“Springsteen on Broadway” is a certified hit, with a long string of sold-out shows to prove it. It has also been critically acclaimed: New York Times theater critics Ben Brantley and Jesse Green, for instance, both included it among their “Best Theater of 2017” selections, with Brantley calling Springsteen, in the show, a “latter-day equivalent to the paternal Stage Manager of Thornton Wilder’s ‘Our Town’,” and Green writing that “there has been nothing like it since Lena Horne’s ‘The Lady and Her Music’,” which ran on Broadway in 1981 and 1982.
One question remains: Will Springsteen win a Tony?
And the answer has to be another question: How could he possibly not?
Tony voters and organizers will want to honor something that has been such a critical and commercial success, and will certainly want Springsteen to be prominently featured in the awards show (taking place on June 10 at Radio City Music Hall, with a live broadcast on CBS television).
So the next question to ask is, will “Springsteen on Broadway” — which is scheduled to run through June 30 — win Best Musical?
I can’t say definitively, but my assumption is, no. I’ve looked over 42 pages of Tony Awards rules, and nowhere does it state exactly what a musical is. But I don’t think “Springsteen on Broadway,” which does not have things like characters and a plot, is it.
I asked Tony publicist Shawn Purdy, in late November, for some clarity, and Purdy responded, via email: “The Tony Awards can not comment on eligibility about a show until the Tony Awards Administration Committee meets to discuss it.”
I then asked when that would be, and got this response: “There are 4 meetings throughout the season – the next 2 meetings will be held after the new year and then another the week before nominations.”
The first meeting was held on Nov. 9, with the determinations made specified here. Either “Springsteen on Broadway” wasn’t discussed, or no determination was made. No further updates have been announced, so presumably the next two meetings haven’t taken place yet.
So we’ll just have to wait. Nominations will be announced on May 1, by the way.
Even if “Springsteen on Broadway” wins Best Musical, though, Springsteen would not get the actual award. It would goes to the producers, and he’s not one of them; the show is being co-produced by Jon Landau and George Travis, with Barbara Carr serving as associate producer.
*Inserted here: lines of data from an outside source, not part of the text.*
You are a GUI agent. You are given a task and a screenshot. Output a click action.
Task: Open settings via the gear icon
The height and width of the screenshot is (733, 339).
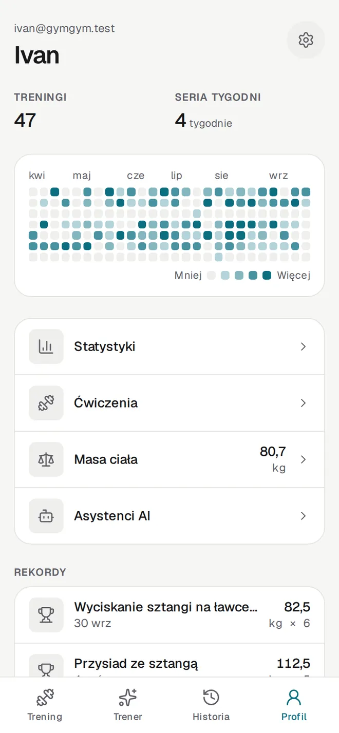coord(306,40)
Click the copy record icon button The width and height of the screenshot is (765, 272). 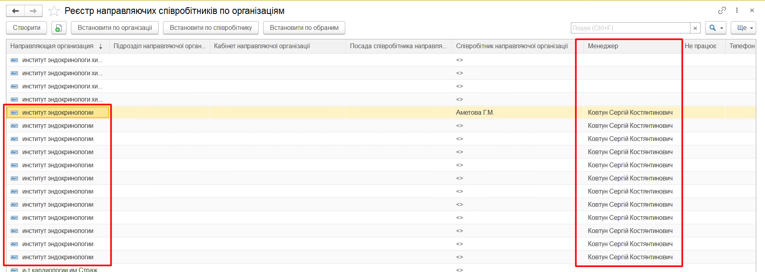coord(59,28)
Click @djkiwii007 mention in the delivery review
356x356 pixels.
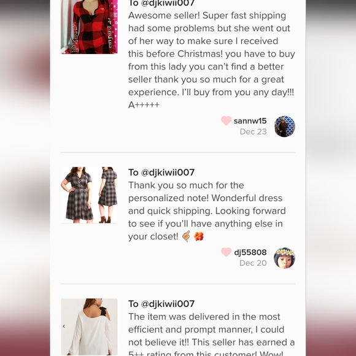[168, 304]
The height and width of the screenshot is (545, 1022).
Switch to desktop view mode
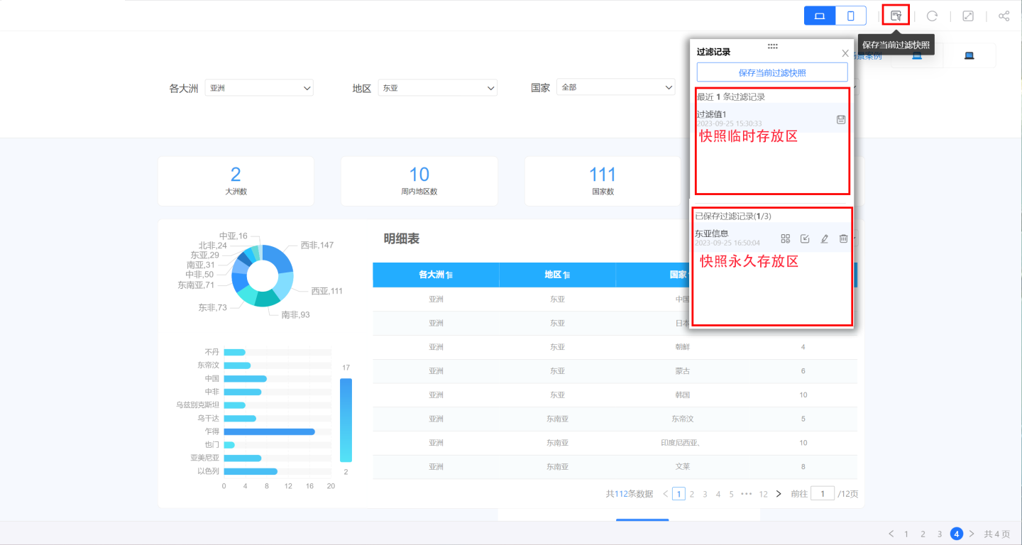[820, 16]

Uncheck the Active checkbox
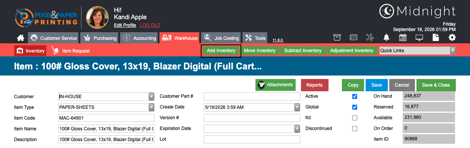[x=355, y=96]
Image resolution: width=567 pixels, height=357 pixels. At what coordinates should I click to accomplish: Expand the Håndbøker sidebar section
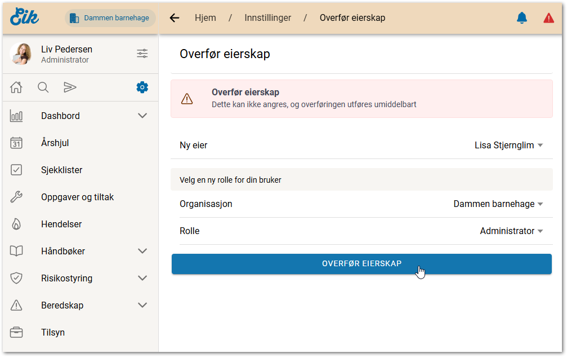[142, 251]
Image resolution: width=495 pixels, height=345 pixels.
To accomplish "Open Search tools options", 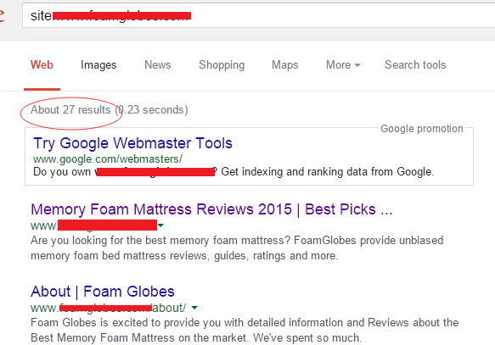I will tap(415, 65).
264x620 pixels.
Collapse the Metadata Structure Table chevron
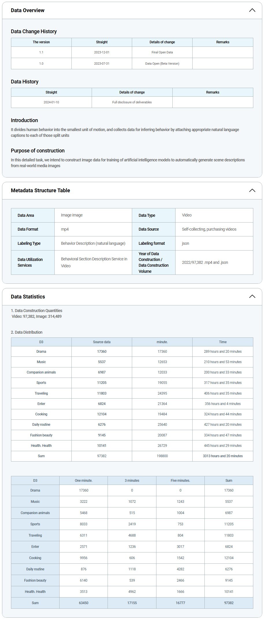point(252,191)
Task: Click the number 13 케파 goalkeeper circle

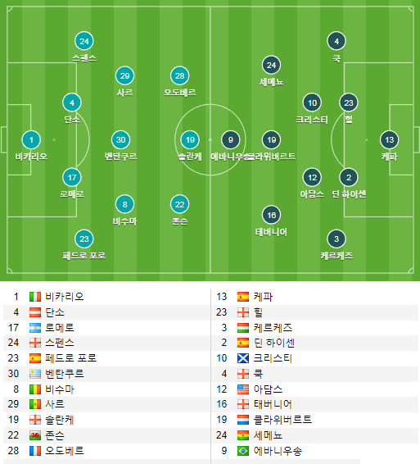Action: pos(389,139)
As the writer and star of the show, though, Springsteen could be up for awards such as Best Book of a Musical and Best Performance by an Actor in a Leading Role in a Musical, but that’s, of course, contingent on “Springsteen on Broadway” being considered a musical. And I don’t think that will happen.
According to articles in The New York Post and Variety, it is also not clear if enough of the 850 Tony voters were given the opportunity to see the show, to give it a chance of winning one of these awards.
There is, however, also something called a Special Tony Award, which, according to the Tony rules, honors “a live theatrical event that … does not fit into any other category of Tony Award to be awarded for the current season.”
This is a non-competitive, honorary award. In other words, potential honorees do not have to win approval of the 850 voters, but are simply approved, or rejected, by the aforementioned Tony Awards Administration Committee.
I think this is the category where Springsteen will get his Tony. That’s where Horne got a Tony for “The Lady and Her Music,” after all; where Judy Garland was honored for her enthusiastically received shows at the Palace Theatre in 1951; and where, more recently, non-traditional Broadway fare such as “Dame Edna: The Royal Tour,” Sarah Jones’ “Bridge and Tunnel” and “Russell Simmons’ Def Poetry Jam on Broadway” has been honored. Furthermore, the award could go to either the production or the star, so Springsteen could be honored directly.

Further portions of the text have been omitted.